━━━━━ Given information ━━━━━
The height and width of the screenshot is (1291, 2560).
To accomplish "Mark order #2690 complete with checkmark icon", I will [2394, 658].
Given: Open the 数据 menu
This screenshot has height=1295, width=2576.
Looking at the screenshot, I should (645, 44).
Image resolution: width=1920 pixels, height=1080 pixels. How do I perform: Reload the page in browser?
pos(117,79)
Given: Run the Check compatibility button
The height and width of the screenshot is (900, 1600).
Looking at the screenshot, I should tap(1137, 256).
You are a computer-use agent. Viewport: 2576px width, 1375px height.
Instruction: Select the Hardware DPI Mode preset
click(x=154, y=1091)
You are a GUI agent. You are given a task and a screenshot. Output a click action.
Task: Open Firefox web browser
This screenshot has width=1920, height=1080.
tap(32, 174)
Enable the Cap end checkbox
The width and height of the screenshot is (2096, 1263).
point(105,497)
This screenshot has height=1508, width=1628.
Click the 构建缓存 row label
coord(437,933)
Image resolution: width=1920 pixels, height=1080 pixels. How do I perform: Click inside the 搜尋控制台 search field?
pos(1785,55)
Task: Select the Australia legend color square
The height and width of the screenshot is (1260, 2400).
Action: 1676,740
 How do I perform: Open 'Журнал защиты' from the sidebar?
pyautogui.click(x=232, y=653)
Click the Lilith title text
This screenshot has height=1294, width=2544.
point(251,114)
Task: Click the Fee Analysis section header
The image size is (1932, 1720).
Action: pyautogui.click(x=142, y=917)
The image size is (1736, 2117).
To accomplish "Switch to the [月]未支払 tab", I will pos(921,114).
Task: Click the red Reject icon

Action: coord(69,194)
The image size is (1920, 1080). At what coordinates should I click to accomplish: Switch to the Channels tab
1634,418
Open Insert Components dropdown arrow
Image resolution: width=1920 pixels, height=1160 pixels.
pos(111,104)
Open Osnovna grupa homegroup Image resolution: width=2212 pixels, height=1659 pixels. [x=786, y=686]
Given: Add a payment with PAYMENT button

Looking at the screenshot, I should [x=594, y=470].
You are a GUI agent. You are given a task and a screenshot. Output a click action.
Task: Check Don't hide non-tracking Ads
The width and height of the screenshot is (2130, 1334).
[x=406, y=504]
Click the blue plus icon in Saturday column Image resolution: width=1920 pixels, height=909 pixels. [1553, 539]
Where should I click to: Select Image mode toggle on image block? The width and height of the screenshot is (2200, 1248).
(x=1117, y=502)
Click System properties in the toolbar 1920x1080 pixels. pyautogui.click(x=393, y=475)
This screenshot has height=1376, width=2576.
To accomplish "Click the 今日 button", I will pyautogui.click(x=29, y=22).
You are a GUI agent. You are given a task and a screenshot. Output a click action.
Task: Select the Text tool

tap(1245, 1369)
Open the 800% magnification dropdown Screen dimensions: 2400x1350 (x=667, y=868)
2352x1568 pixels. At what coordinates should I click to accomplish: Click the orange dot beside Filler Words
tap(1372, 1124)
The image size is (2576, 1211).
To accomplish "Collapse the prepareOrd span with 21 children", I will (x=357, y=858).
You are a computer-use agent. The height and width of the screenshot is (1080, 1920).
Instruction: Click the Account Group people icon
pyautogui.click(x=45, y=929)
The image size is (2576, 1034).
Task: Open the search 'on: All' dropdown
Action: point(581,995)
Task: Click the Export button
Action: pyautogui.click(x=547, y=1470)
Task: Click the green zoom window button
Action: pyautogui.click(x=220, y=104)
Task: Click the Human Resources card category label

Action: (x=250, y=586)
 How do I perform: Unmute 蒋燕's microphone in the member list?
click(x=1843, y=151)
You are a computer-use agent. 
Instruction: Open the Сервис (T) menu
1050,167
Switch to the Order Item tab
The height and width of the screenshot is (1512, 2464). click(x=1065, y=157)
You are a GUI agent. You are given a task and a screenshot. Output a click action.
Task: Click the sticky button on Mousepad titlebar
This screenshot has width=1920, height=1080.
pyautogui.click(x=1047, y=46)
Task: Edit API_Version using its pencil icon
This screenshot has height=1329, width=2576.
━━━━━
* Work request: Your task is to write out, exactly, the line that contains "How do I perform: Unmute" and each line after it to the end of the data, with no other lines.

* Result for this exercise:
 How do I perform: Unmute 蒋燕's microphone in the member list?
click(x=1843, y=151)
You are a computer-use agent. 
Instruction: Open the Сервис (T) menu
1050,167
Switch to the Order Item tab
The height and width of the screenshot is (1512, 2464). click(x=1065, y=157)
You are a GUI agent. You are given a task and a screenshot. Output a click action.
Task: Click the sticky button on Mousepad titlebar
This screenshot has width=1920, height=1080.
pyautogui.click(x=1047, y=46)
Task: Edit API_Version using its pencil icon
This screenshot has height=1329, width=2576.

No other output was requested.